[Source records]

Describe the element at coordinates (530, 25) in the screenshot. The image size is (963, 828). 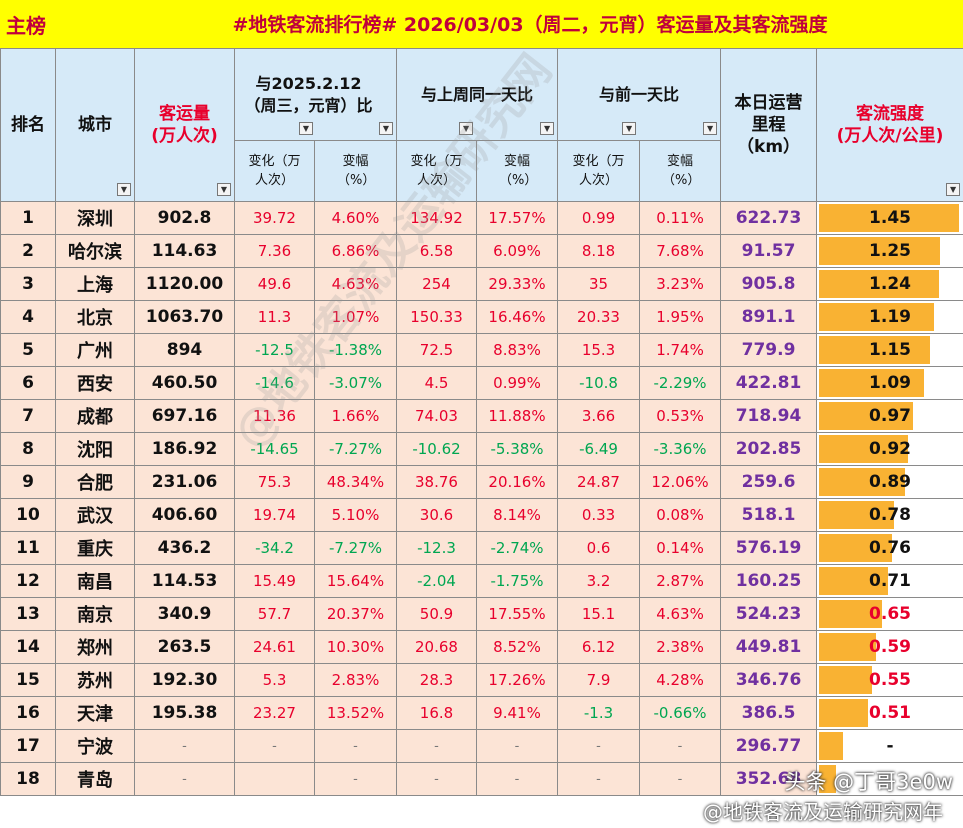
I see `page-title: #地铁客流排行榜# 2026/03/03（周二，元宵）客运量及其客流强度` at that location.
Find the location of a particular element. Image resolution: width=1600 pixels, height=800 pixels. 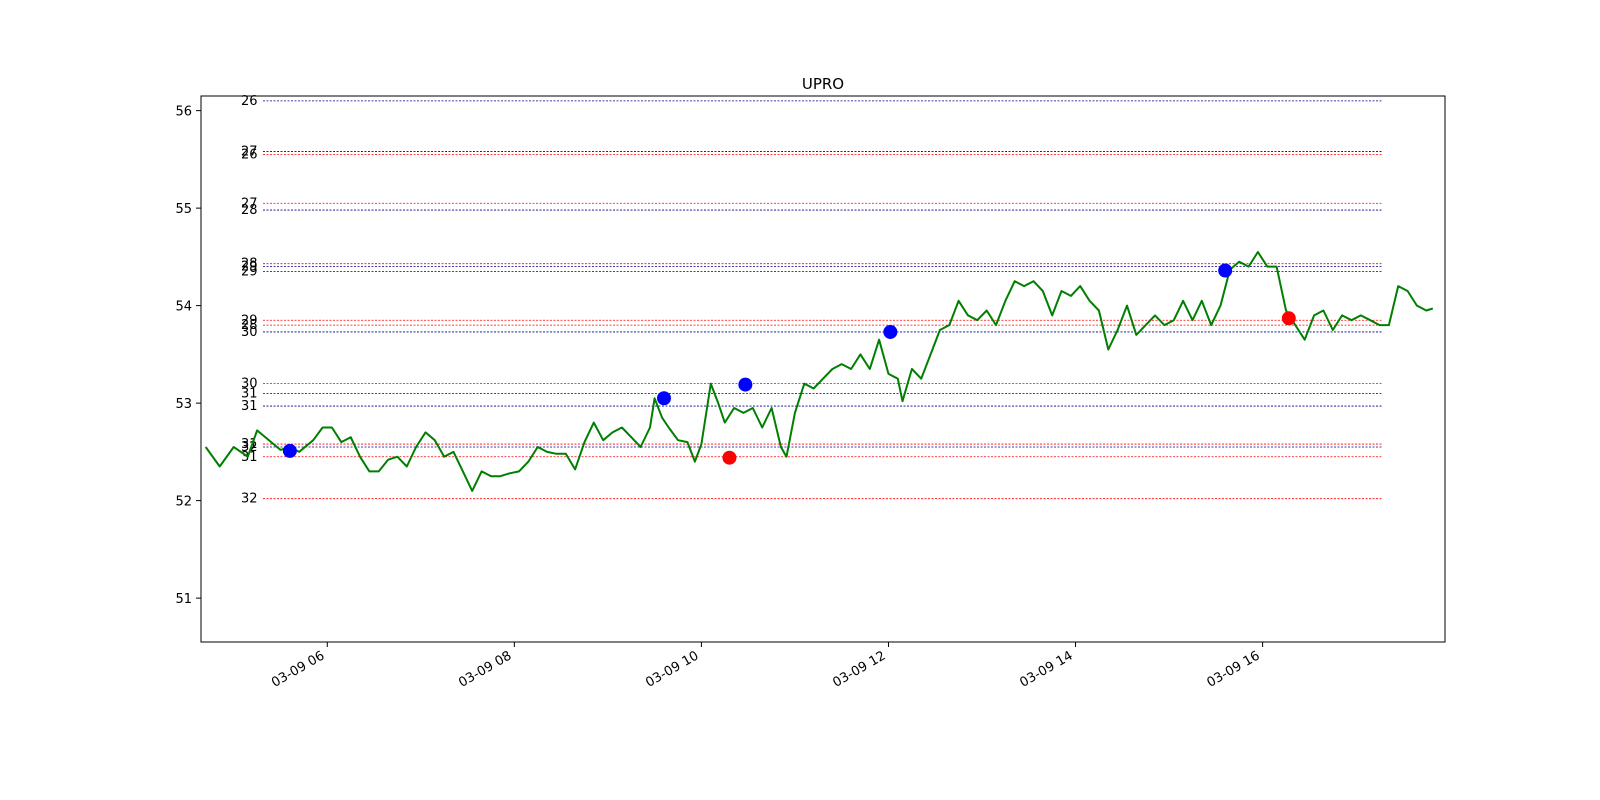

x-tick-label: 03-09 10 is located at coordinates (672, 669).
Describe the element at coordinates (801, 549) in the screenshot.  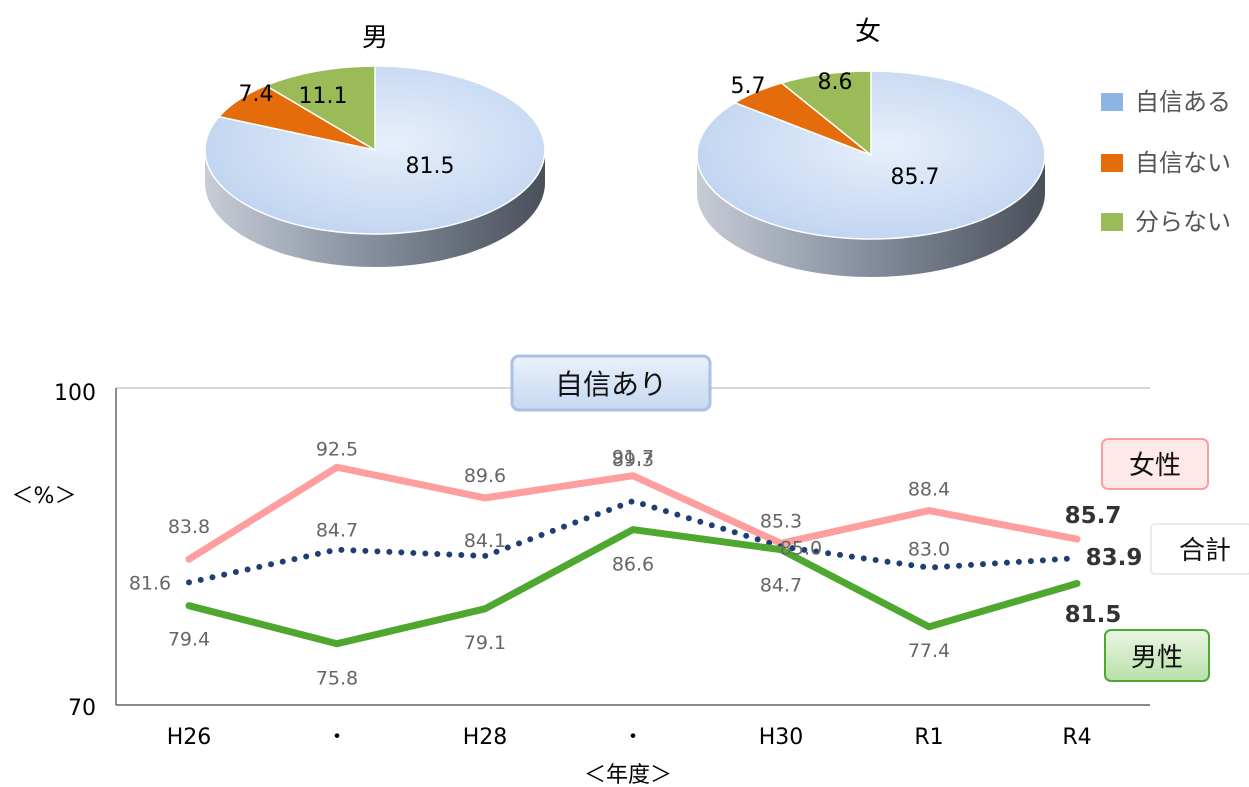
I see `point-label-total: 85.0` at that location.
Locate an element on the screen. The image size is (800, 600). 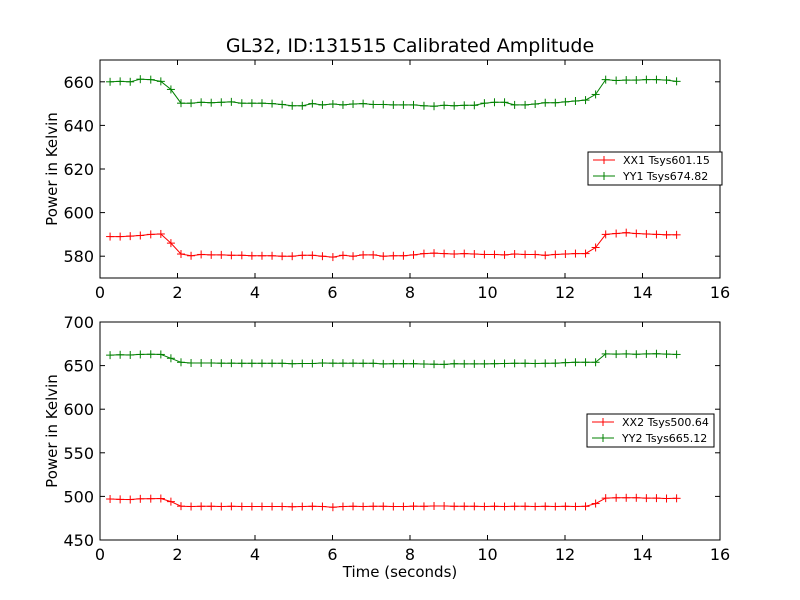
y-tick-label: 620 is located at coordinates (78, 170).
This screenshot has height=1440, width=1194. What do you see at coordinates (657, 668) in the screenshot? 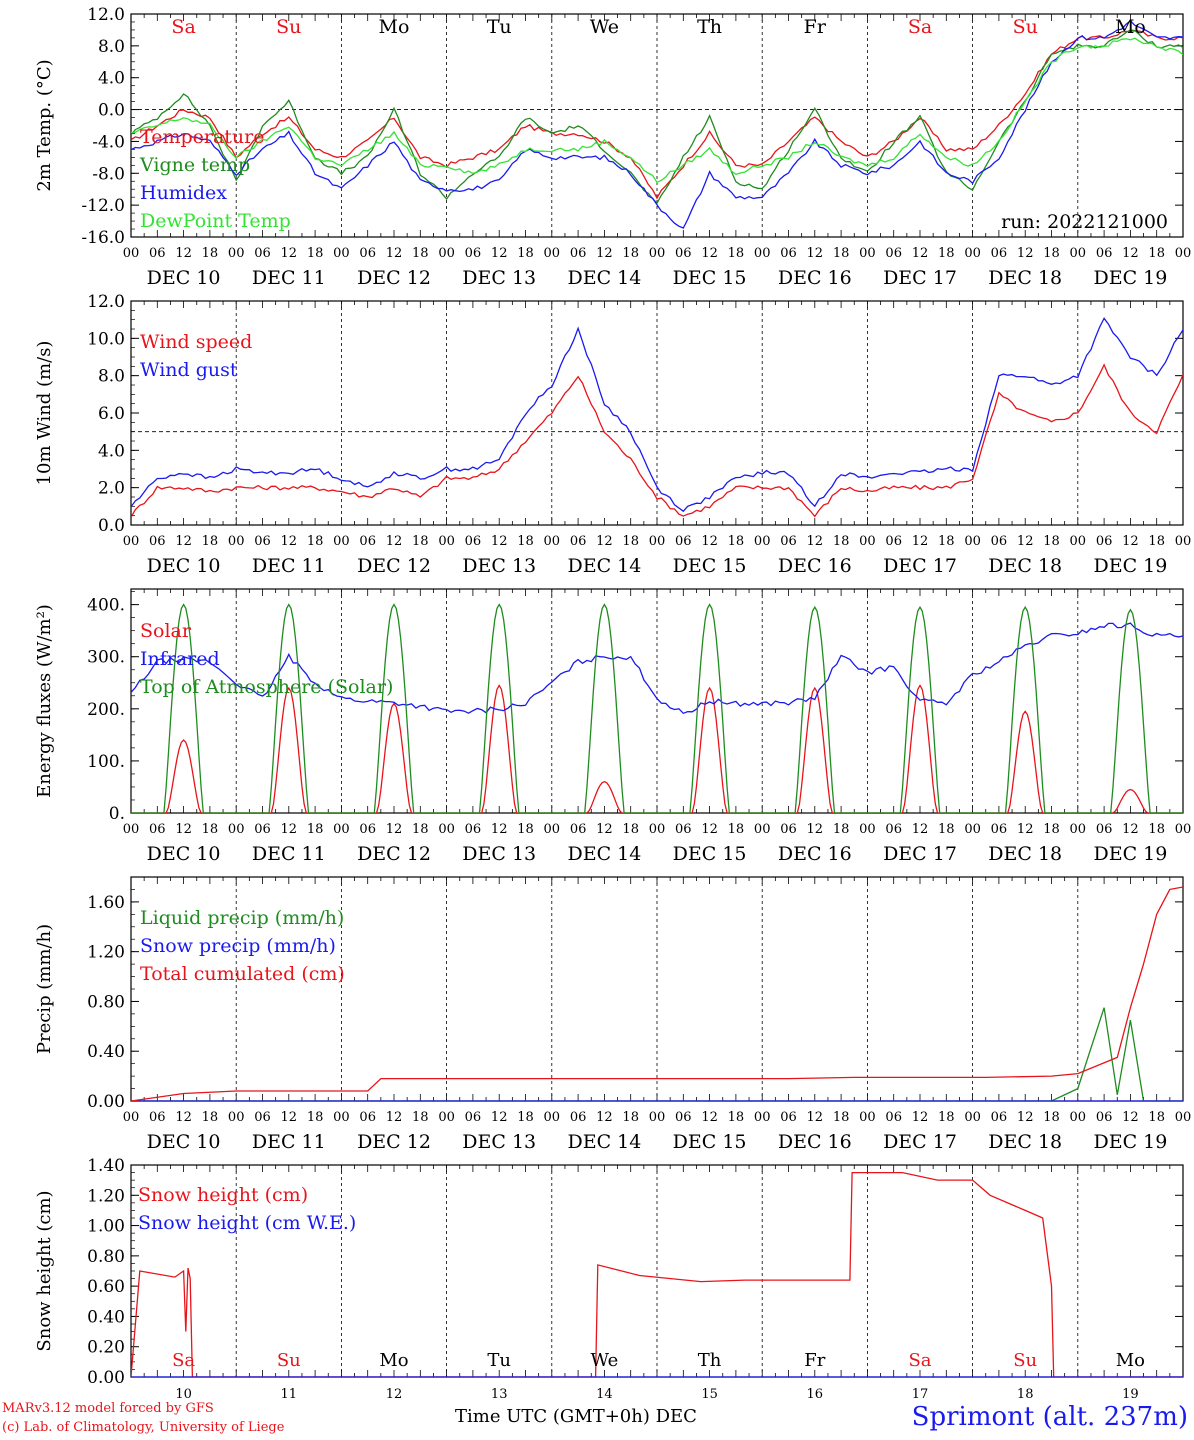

* **How to complete this task**: Copy out every one of the records above word for word, leaving out the pictures.

* **Exercise output**:
Describe the element at coordinates (530, 25) in the screenshot. The image size is (963, 828). 
I see `page-title: #地铁客流排行榜# 2026/03/03（周二，元宵）客运量及其客流强度` at that location.
Find the location of a particular element. Image resolution: width=1600 pixels, height=800 pixels. 

x-tick-label: 03-09 10 is located at coordinates (672, 669).
Describe the element at coordinates (801, 549) in the screenshot.  
I see `point-label-total: 85.0` at that location.
Locate an element on the screen. The image size is (800, 600). 
y-tick-label: 620 is located at coordinates (78, 170).
This screenshot has height=1440, width=1194. What do you see at coordinates (657, 668) in the screenshot? 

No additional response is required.